# Work to be completed:
Everything from the line with "At what coordinates" to the end of the entries should be set down exactly, except the pictures.
(Beginning of Extracted data)
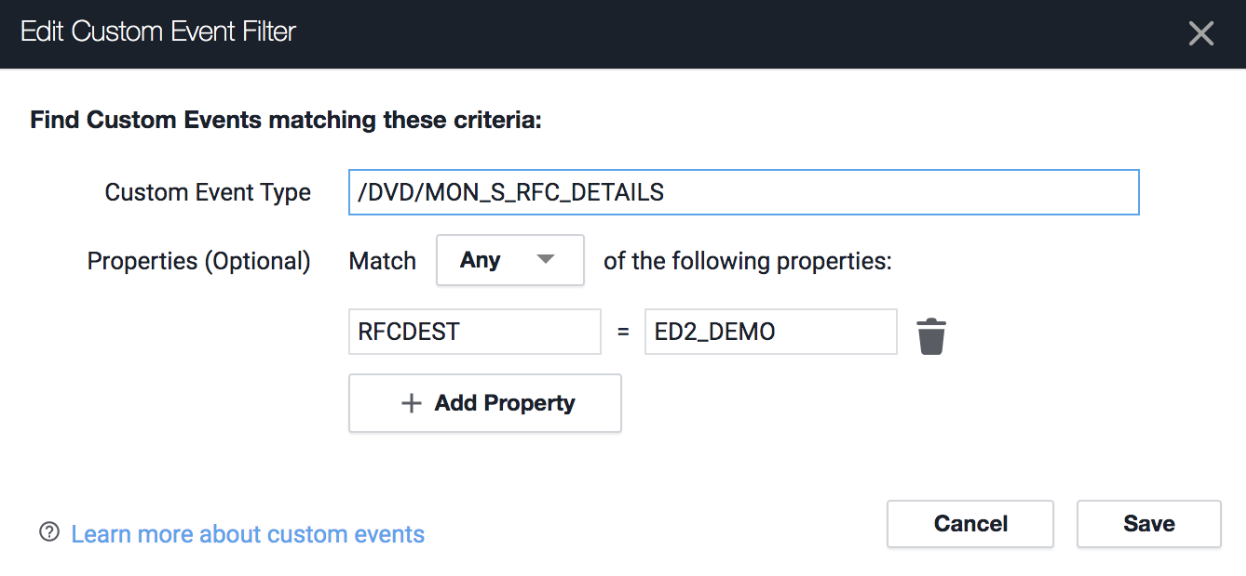Click the Custom Event Type label
Screen dimensions: 1246x576
207,192
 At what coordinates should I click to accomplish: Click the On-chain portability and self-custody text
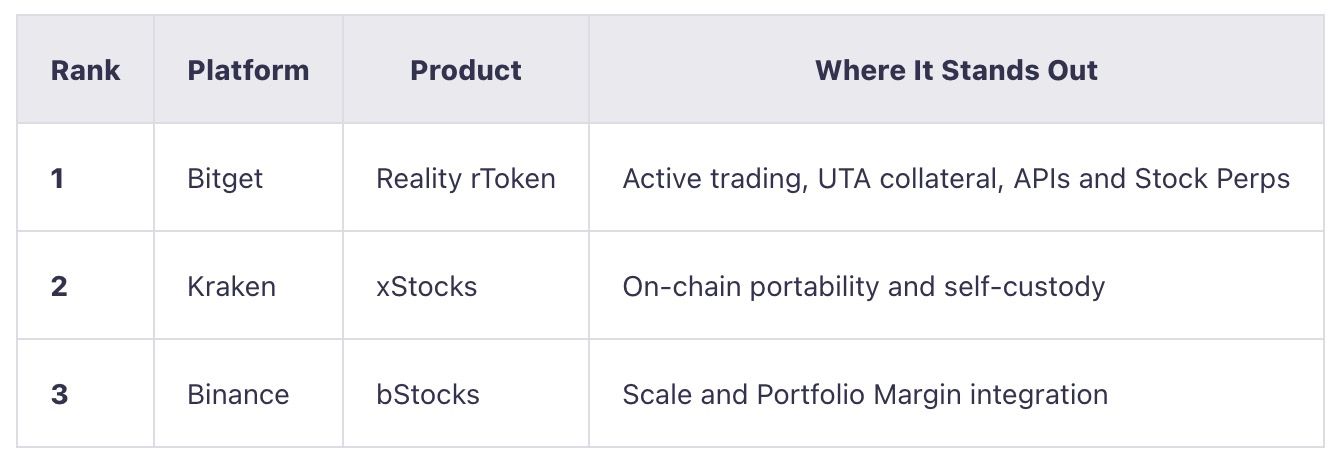tap(864, 287)
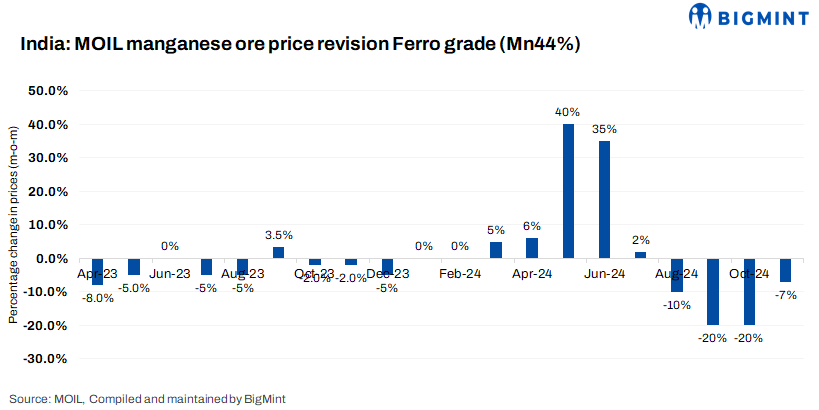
(End of Extracted data)
# Result of this exercise:
 At what coordinates should I click to accomplish: Click the On-chain portability and self-custody text
tap(864, 287)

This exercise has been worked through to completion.